CBS recently reached out to LRI President Phil Wilson for insight on how U.S. labor law impacts the relationship that U.S. companies have with foreign companies to which they have outsourced work. . A few years ago Nike was in the cross hairs of when activist  groups were decrying pacific rim sweatshops, but now that high-tech is in the spotlight, Apple is the new high-profile target of groups looking for scapegoats.

According to Wilson, U.S. labor law contributes to the difficulty that U.S. companies have in holding foreign subcontractors accountable:

Our labor laws actually discourage companies from monitoring contractors too closely. Ironically employers must be careful not to monitor contractors too closely, or else they are found to be “joint employers” with the contracting company, which increases their risk exposure dramatically.
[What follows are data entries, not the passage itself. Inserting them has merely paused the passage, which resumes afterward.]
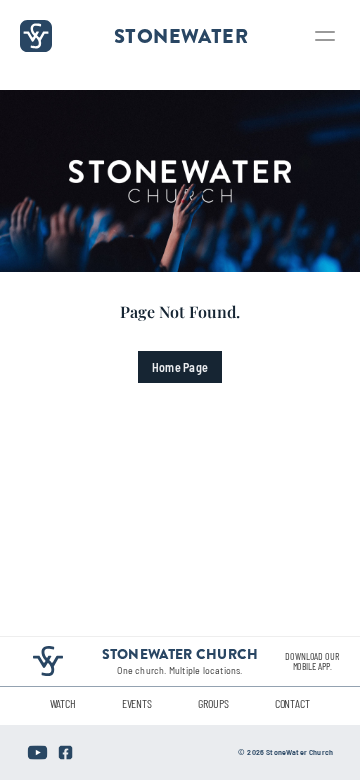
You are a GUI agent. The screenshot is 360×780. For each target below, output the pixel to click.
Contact (292, 703)
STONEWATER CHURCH (180, 654)
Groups (213, 703)
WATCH (62, 703)
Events (137, 703)
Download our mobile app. (313, 661)
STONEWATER (181, 35)
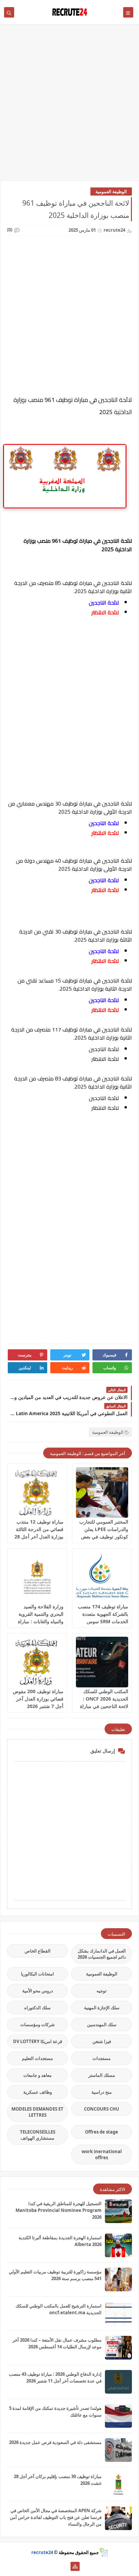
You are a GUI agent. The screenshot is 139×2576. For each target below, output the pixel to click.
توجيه (101, 1991)
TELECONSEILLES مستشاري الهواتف (37, 2135)
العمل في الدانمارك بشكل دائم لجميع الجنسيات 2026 (102, 1954)
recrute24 (42, 2552)
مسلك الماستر (101, 2075)
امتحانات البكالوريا (37, 1974)
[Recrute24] (64, 2566)
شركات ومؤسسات (37, 2024)
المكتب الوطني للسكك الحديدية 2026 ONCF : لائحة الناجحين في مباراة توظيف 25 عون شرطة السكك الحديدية (104, 1706)
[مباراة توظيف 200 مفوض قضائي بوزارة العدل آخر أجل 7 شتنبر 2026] (37, 1662)
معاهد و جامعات (37, 2075)
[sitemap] (75, 2566)
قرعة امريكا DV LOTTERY (37, 2041)
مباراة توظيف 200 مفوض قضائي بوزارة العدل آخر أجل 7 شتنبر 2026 (38, 1698)
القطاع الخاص (38, 1951)
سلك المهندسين (101, 2024)
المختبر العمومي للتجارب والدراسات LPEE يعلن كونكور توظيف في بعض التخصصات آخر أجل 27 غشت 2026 (103, 1537)
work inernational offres (102, 2154)
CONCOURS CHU (101, 2109)
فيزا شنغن (101, 2041)
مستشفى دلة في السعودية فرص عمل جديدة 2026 (55, 2442)
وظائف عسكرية (37, 2092)
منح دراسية (101, 2092)
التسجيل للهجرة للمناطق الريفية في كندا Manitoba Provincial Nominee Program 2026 (59, 2210)
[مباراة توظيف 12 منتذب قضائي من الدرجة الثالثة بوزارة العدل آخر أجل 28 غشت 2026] (37, 1492)
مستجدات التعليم (37, 2058)
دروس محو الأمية (37, 1991)
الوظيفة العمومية (111, 191)
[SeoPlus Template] (103, 2552)
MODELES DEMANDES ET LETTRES (37, 2112)
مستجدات (101, 2058)
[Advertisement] (69, 105)
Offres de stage (101, 2132)
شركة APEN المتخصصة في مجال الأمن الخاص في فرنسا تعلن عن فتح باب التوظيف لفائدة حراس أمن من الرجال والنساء (56, 2517)
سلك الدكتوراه (37, 2008)
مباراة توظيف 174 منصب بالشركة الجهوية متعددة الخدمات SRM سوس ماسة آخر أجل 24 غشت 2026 (103, 1621)
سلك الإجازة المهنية (101, 2008)
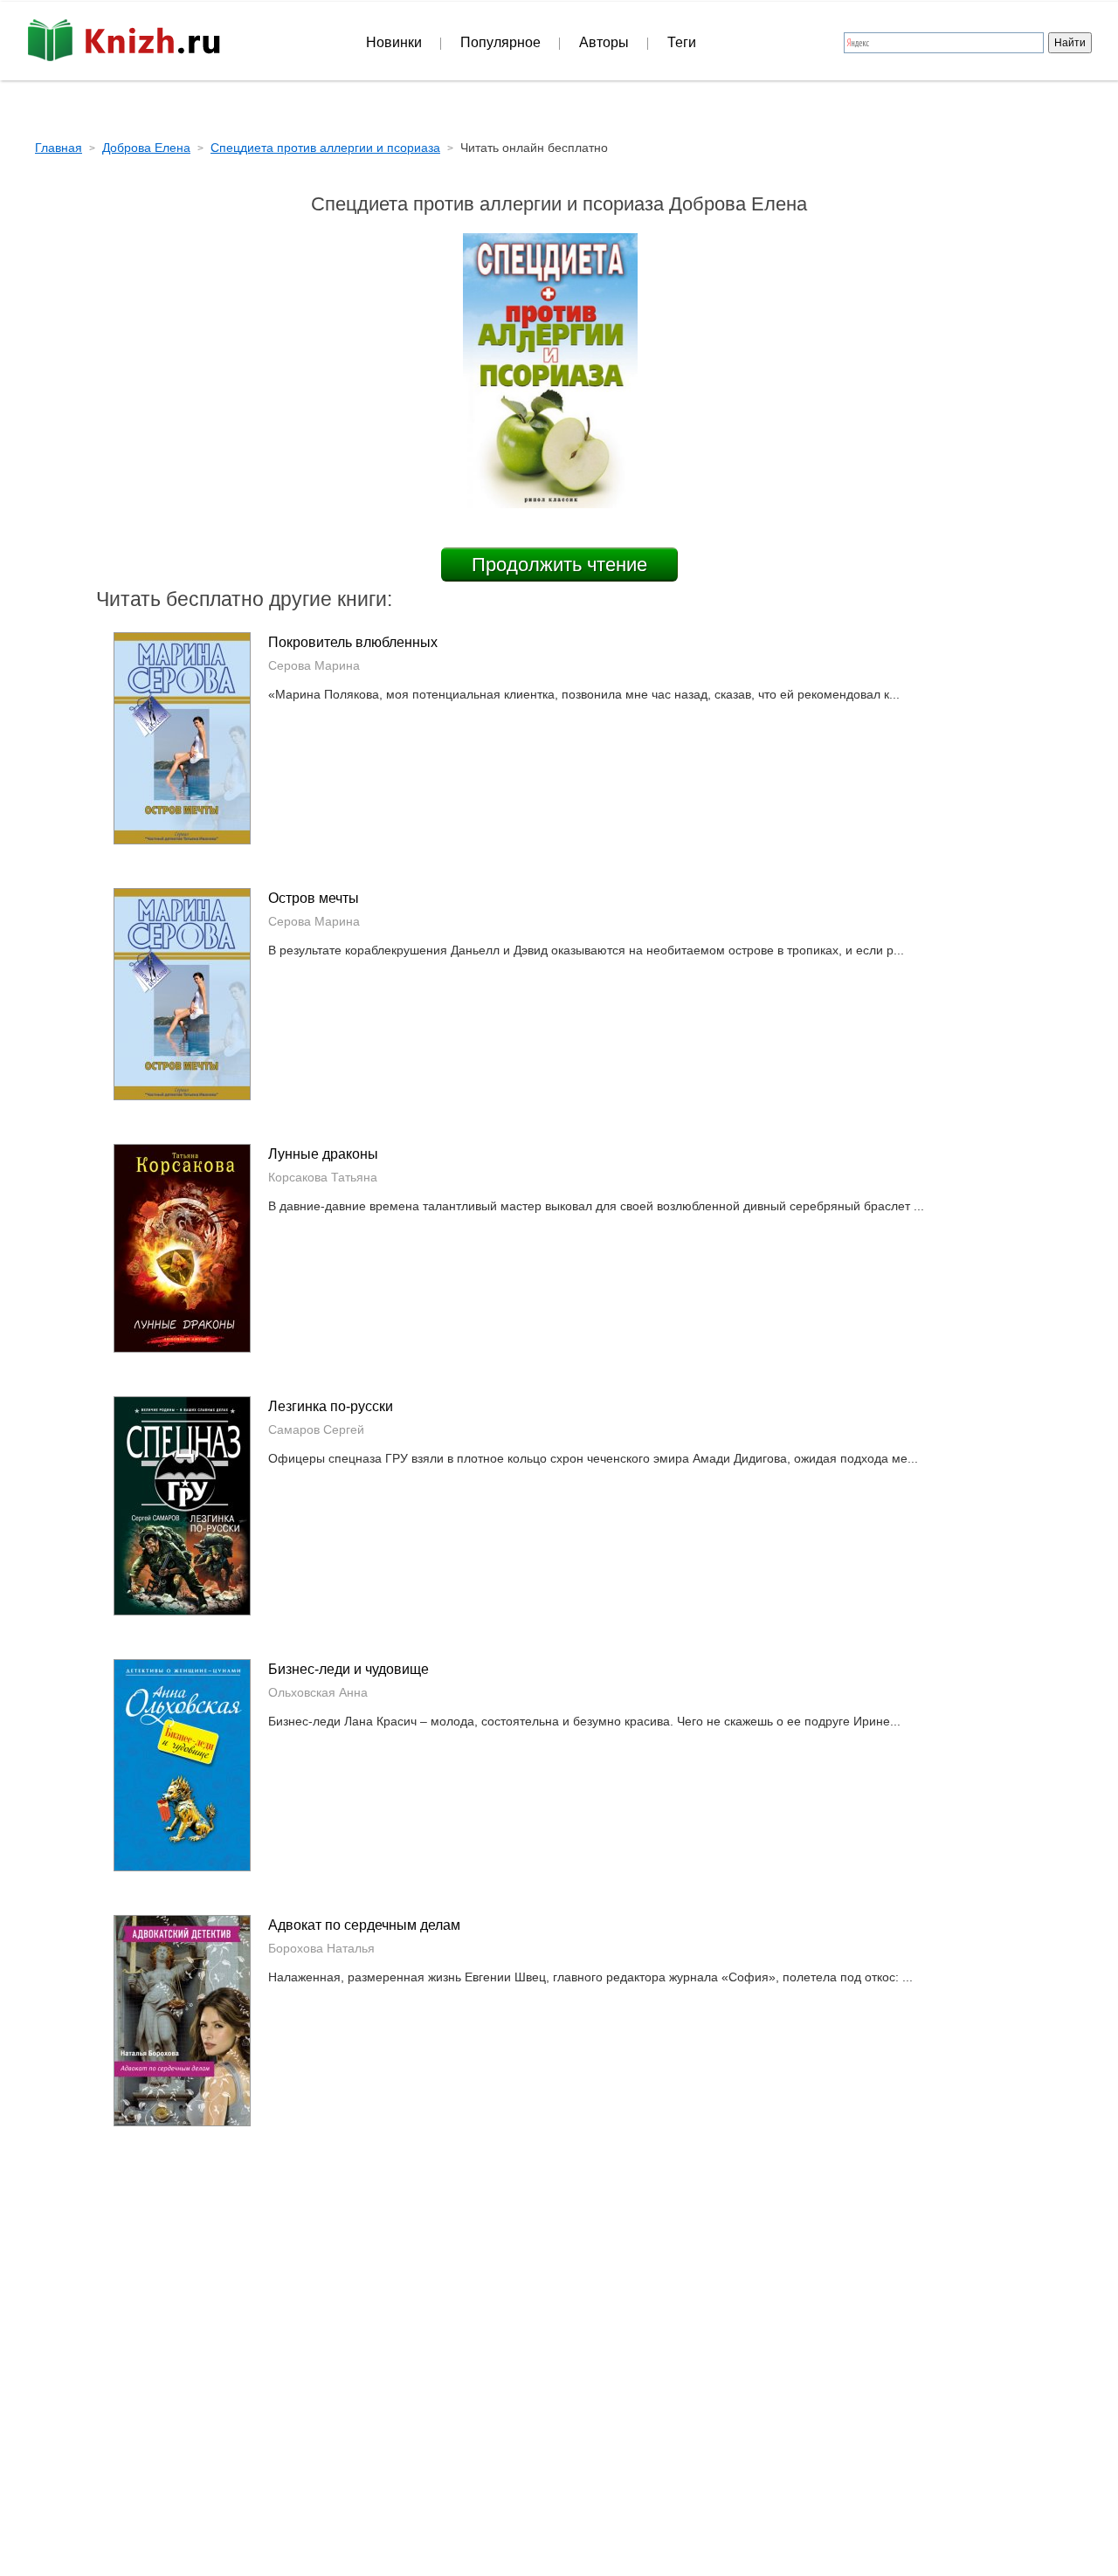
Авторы (604, 42)
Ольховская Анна (318, 1692)
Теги (681, 42)
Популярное (500, 42)
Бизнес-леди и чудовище (348, 1669)
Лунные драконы (323, 1154)
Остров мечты (313, 898)
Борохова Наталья (321, 1948)
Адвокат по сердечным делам (364, 1925)
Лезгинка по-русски (330, 1406)
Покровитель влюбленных (353, 642)
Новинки (394, 42)
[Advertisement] (410, 2318)
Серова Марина (314, 665)
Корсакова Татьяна (322, 1177)
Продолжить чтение (559, 564)
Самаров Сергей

Because of this problem, many employers take a “hands-off” approach to contractor employment practices, and are advised to do this by their labor and employment counsel. Agencies and activists like the joint-employer concept for this reason, but if they were serious about wanting employers to monitor these practices, they would not find joint-employer status in cases where a company carefully audits the employment practices of contractor firms.

Wilson adds that it is not just a difficulty with foreign subcontractors:

Many U.S. employers have been burned by alleged problems with practices of subcontractors here in America. Pretty much any company that contracts with outside companies (especially where those companies also hire temporary or contract employees to do some of the work) creates multiple risk factors.